Quinn is a certified public and management accountant, and the current President and Chief Executive Officer of the Saint John Port Authority. He previously led an extensive and distinguished career in the public service, including as the Chief Financial Officer at the Canadian International Development Agency. He is the Honorary Lieutenant-Colonel for the 3rd Field Artillery Regiment (The Loyal Company), 5th Canadian Division. Mr. Quinn has received several awards for his financial leadership – most notably the inaugural Award of Excellence for Comptrollership in the Public Sector.
These individuals were recommended by the Independent Advisory Board for Senate Appointments, and chosen using the merit-based process open to all Canadians. This process ensures Senators are independent, reflect Canada’s diversity, and are able to tackle the broad range of challenges and opportunities facing the country.
Trudeau said: “Ms. Clement, Mr. Yussuff, and Mr. Quinn are exemplary public servants and community leaders who have dedicated their careers to making a difference in the lives of others. I look forward to working with them, and all Senators, as we continue to fight the global COVID-19 pandemic, take steps toward our recovery, and build back a more resilient and inclusive Canada for everyone.”
- There have been 55 independent appointments to the Senate made on the advice of Prime Minister Justin Trudeau.
- Under the Canadian Constitution, the Governor General appoints individuals to the Senate. Until the next Governor General is installed, Richard Wagner is fulfilling the role and responsibilities of the Governor General as the Administrator of the Government of Canada, including summoning individuals to the Senate.
- By convention, Senators are appointed on the advice of the Prime Minister.
- In 2016, the selection process for Senators was opened to all Canadians. Candidate submissions are reviewed by the Independent Advisory Board for Senate Appointments, which provides recommendations to the Prime Minister.
- The Board is guided by merit-based criteria to identify highly qualified candidates.

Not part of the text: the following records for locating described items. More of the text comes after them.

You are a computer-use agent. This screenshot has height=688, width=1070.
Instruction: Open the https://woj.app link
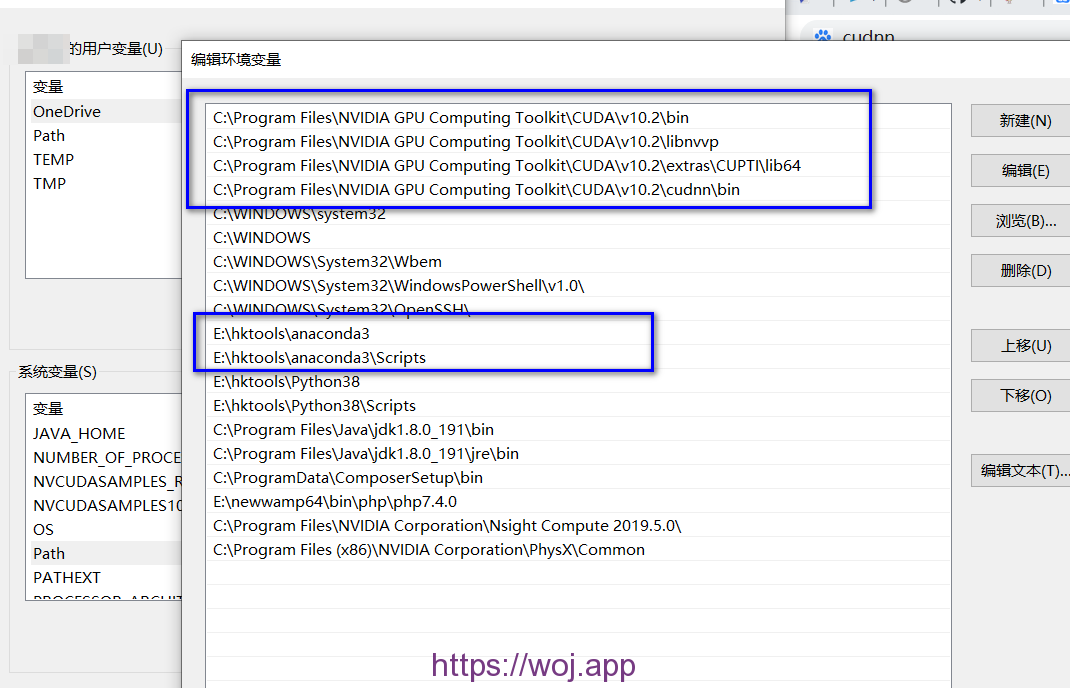(533, 664)
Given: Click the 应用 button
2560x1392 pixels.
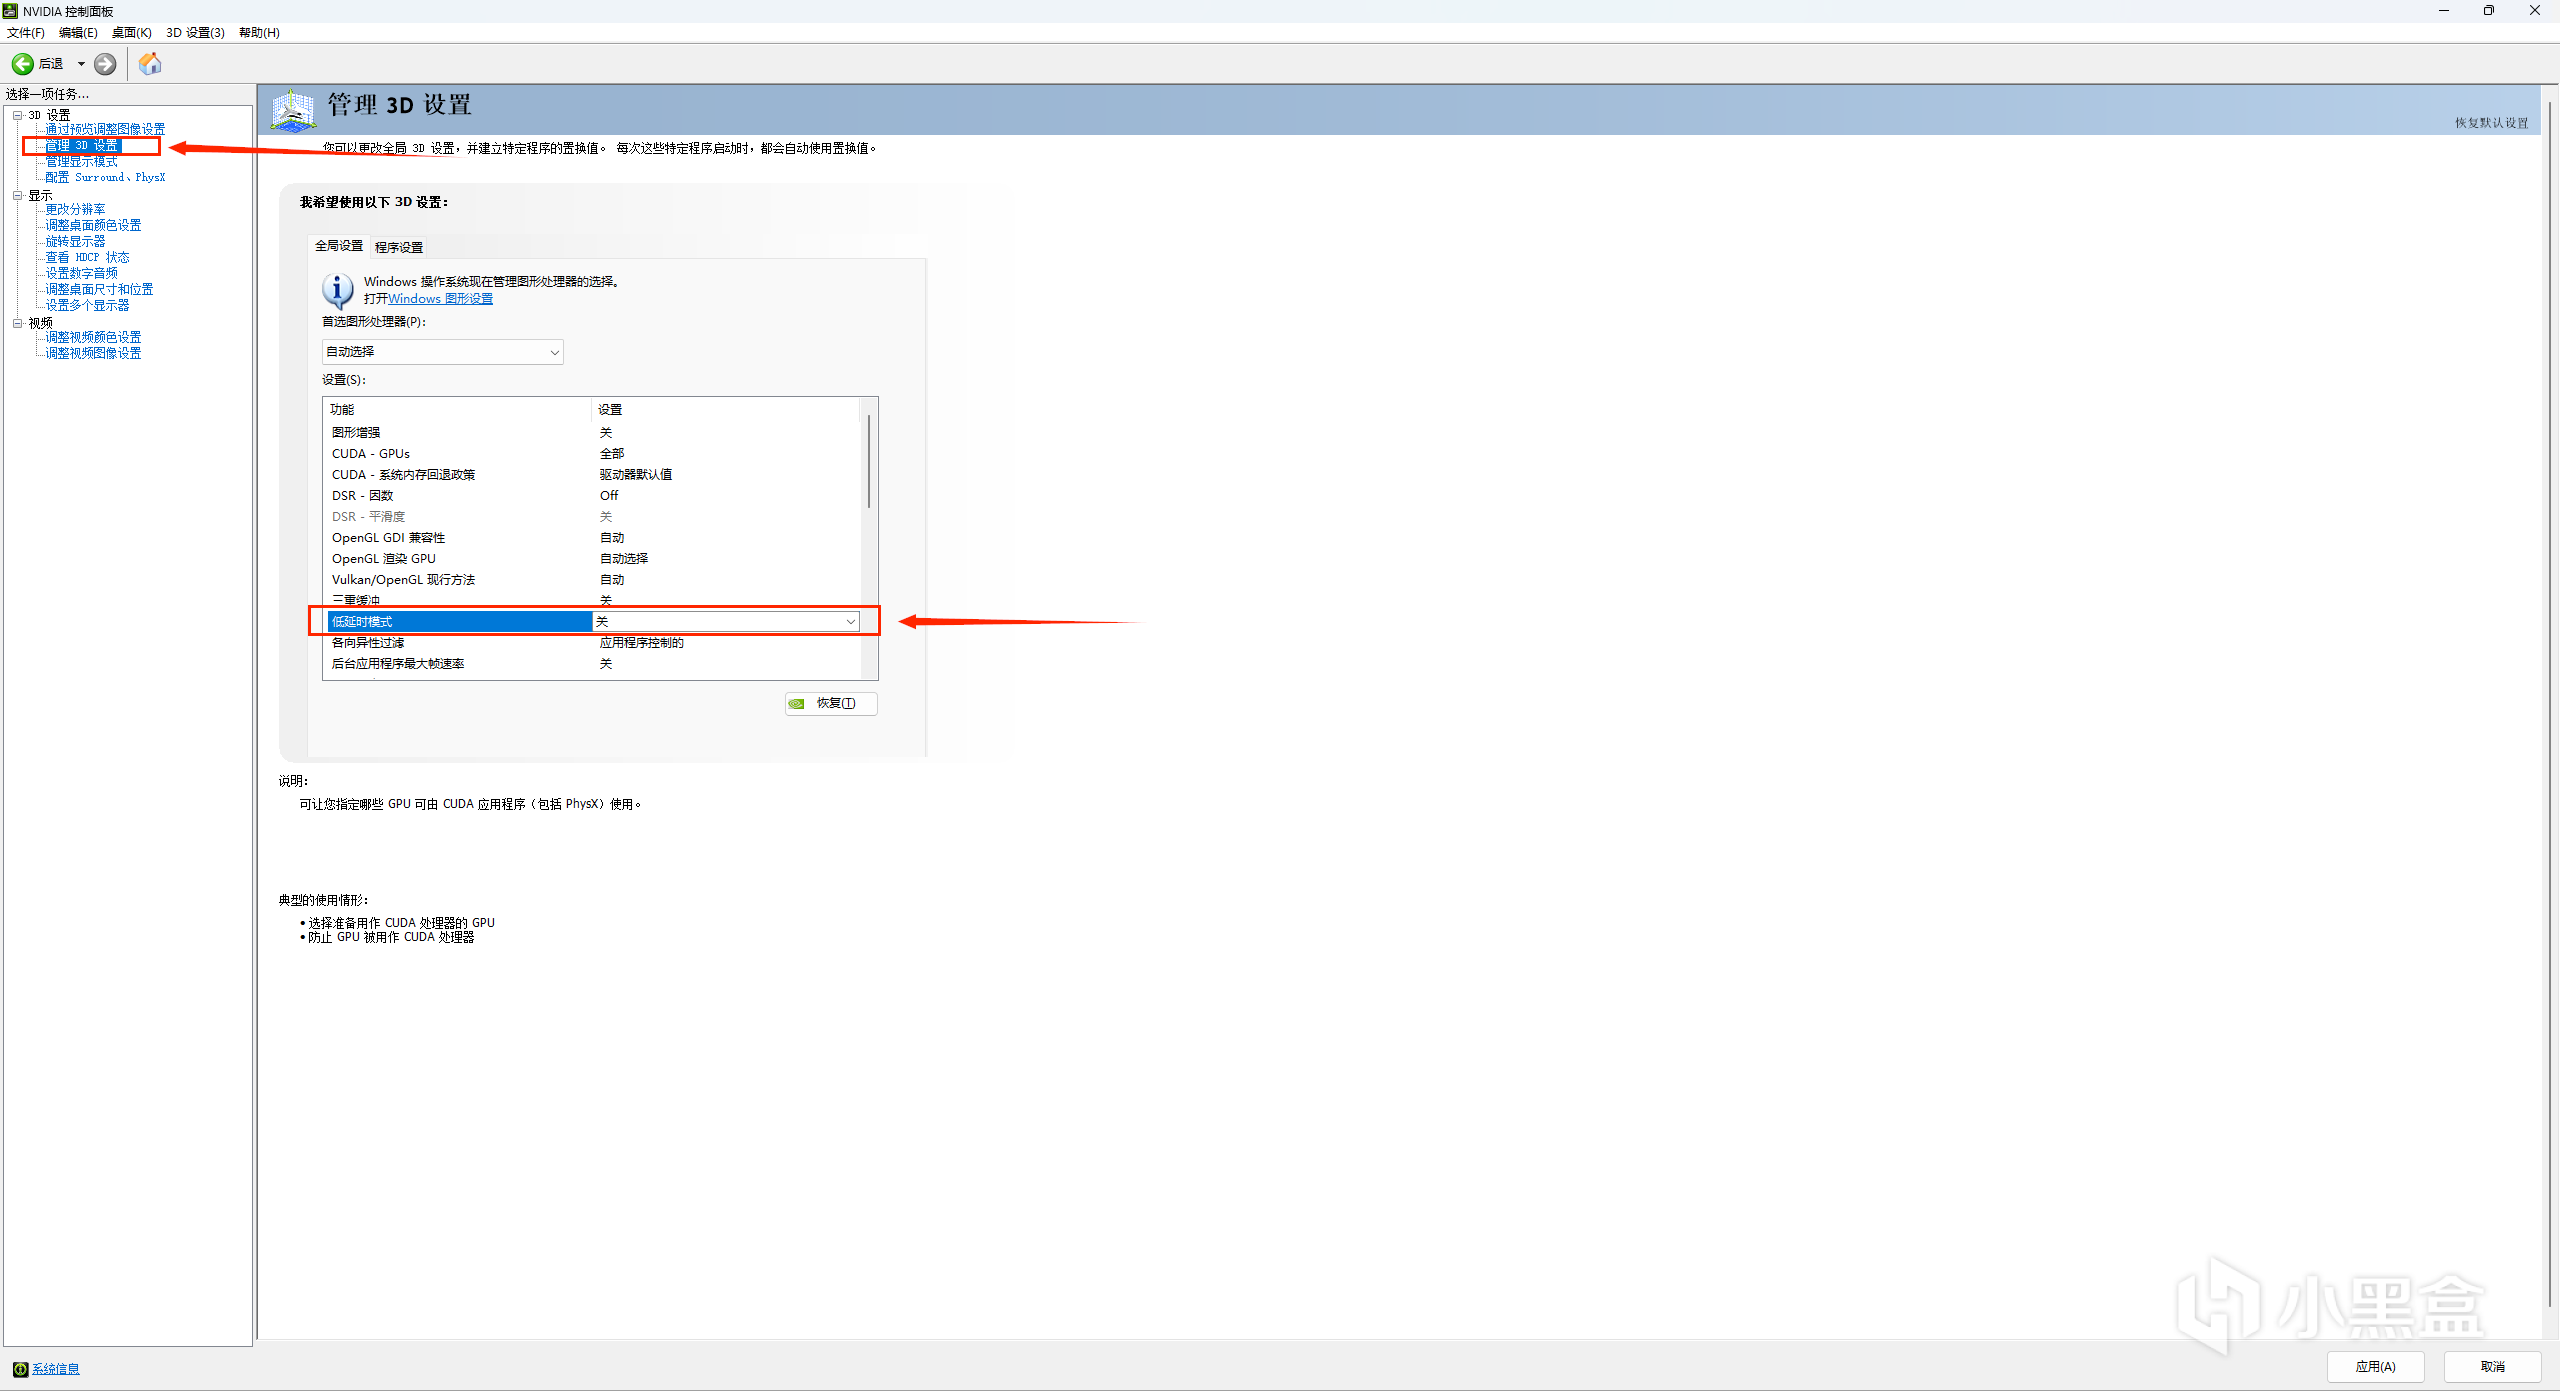Looking at the screenshot, I should (2375, 1367).
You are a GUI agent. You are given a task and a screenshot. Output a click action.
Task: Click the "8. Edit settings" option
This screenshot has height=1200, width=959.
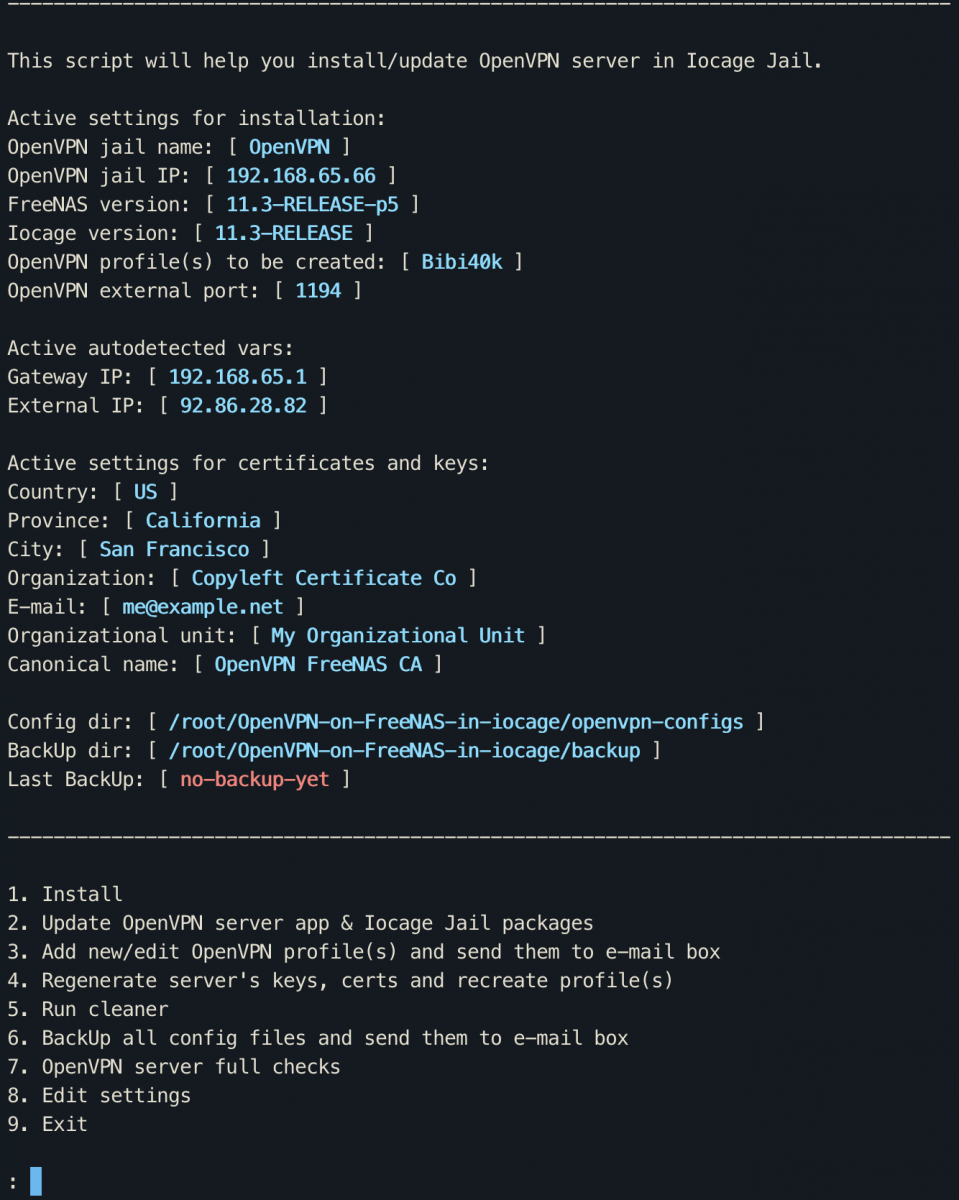(x=99, y=1095)
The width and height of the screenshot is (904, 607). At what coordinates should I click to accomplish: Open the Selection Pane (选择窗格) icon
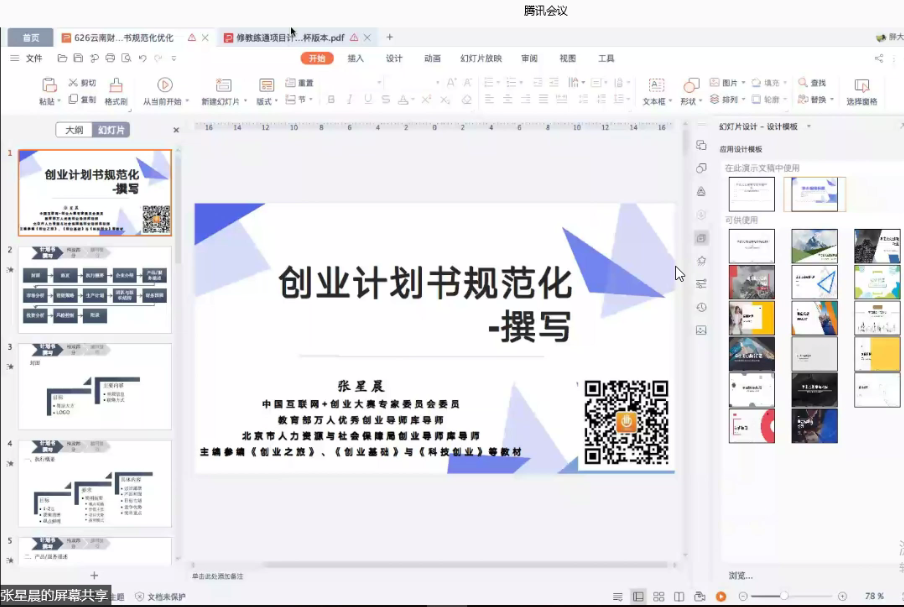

- Once appointed by the Governor General or the Administrator, new Senators join their peers to examine and revise legislation, investigate national issues, and represent regional, provincial or territorial, and minority interests – important functions in a modern democracy.
- The Senate is the Upper House in Canada’s parliamentary democracy. It unites a diverse group of accomplished Canadians in service of their country. Created to counterbalance representation by population in the House of Commons, the Senate has evolved from defending regional interests to creating space for the voices of historically underrepresented groups like Indigenous peoples, racialized communities, and women.